REGGIO EMILIA. Diventano misure di ordinaria prevenzione contro l’illegalità, inserite nel Regolamento di Polizia Locale, le norme finora contenute nelle ordinanze che il sindaco ha dovuto adottare periodicamente per contrastare l’abuso del consumo di alcol o lo spaccio di sostanze stupefacenti. Misure per le quali non sarà più necessario chiedere la preventiva autorizzazione al Prefetto e la richiesta delle forze dell’ordine, secondo quanto avvenuto in passato per alcune zone della città come via Veneri, via Filzi, Largo Alpini e zona stazione.

È questo il senso della rivoluzione che avverrà con l’approvazione delle modifiche al Regolamento di Polizia Locale, già discusse in Commissione consiliare a metà della scorsa settimana e all’ordine del giorno per il Consiglio comunale di domani: norme attraverso le quali il Comune potrà agire con più tempestività e in maniera preventiva sulle situazioni diffuse di illegalità. Come spiega l’assessore alla Sicurezza, Natalia Maramotti, ispiratrice di queste misure assieme al comandante della Municipale, Antonio Russo, «queste modifiche si inseriscono in un ragionamento più complesso. Siamo partiti con la firma del Contratto di sicurezza nella zona stazione, ma continueremo in altri quartieri e zone per rendere visibile e concreti gli interventi e gli impegni assunti dal Comune». Non si tratta in sé di un inasprimento delle norme, come ad esempio l’introduzione di ulteriori limiti, ma di un modo per far diventare permanente quei limiti di orario e il rispetto del decoro che, fino ad ora, venivano indicati solo con l’acuirsi di un determinato problema.

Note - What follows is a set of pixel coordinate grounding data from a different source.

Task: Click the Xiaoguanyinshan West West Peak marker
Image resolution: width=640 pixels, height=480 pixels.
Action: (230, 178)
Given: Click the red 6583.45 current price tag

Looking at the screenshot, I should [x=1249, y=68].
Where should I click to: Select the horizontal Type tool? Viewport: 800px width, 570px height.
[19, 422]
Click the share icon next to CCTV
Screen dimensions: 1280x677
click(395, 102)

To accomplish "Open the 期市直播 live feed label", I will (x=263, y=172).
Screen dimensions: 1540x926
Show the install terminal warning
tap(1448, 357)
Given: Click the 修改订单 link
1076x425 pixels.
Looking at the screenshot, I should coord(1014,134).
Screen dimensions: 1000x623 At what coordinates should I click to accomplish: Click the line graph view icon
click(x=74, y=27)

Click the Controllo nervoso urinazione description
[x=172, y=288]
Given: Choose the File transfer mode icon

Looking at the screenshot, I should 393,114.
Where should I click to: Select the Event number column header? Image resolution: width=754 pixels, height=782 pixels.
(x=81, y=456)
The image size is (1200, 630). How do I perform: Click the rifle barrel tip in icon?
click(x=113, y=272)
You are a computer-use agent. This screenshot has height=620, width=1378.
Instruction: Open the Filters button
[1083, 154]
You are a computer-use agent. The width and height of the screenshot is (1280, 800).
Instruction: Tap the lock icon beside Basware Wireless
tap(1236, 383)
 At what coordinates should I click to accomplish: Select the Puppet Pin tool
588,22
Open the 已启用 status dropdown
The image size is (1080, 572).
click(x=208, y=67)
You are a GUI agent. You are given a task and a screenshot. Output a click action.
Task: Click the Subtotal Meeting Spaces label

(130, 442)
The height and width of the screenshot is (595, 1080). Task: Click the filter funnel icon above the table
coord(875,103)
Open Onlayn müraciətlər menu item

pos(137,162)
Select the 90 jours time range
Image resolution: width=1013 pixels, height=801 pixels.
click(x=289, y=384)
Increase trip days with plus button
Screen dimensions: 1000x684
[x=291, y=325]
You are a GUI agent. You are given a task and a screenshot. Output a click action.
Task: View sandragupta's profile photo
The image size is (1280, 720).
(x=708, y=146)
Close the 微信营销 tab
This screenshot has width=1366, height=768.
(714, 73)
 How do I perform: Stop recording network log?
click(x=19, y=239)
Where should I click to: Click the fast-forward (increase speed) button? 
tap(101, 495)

Un cambio di filosofia che punta sulla prevenzione e sui patti con i cittadini rispetto all’intervento temporaneo di un’ordinanza. Queste modifiche da sole non bloccheranno i fenomeni di spaccio o ubriachezza molesta diffusa, ma daranno al Comune e alla Municipale strumenti ulteriori e più rapidi per reprimere i comportamenti illegali. Il tutto all’interno delle leggi attualmente in vigore che, ad esempio, in caso di ubriachezza non consentono agli agenti di intervenire se la persona ubriaca non è pericolosa per se o per gli altri. In sostanza conclude Maramotti «si tratta di uno strumento non più legato all’urgenza ma che consente di rispondere non solo alle situazioni contingenti ma alla quotidianità di certi comportamenti, senza la necessità di acquisire documentazione delle condizioni che generano l'urgenza. Basterà la richiesta da parte della Polizia di Stato o di quella Municipale per far scattare i limiti e vincoli in precedenza contenute nelle ordinanze temporanee. Quindi si riducono i problemi e le norme saranno valide anche per altre zone della città».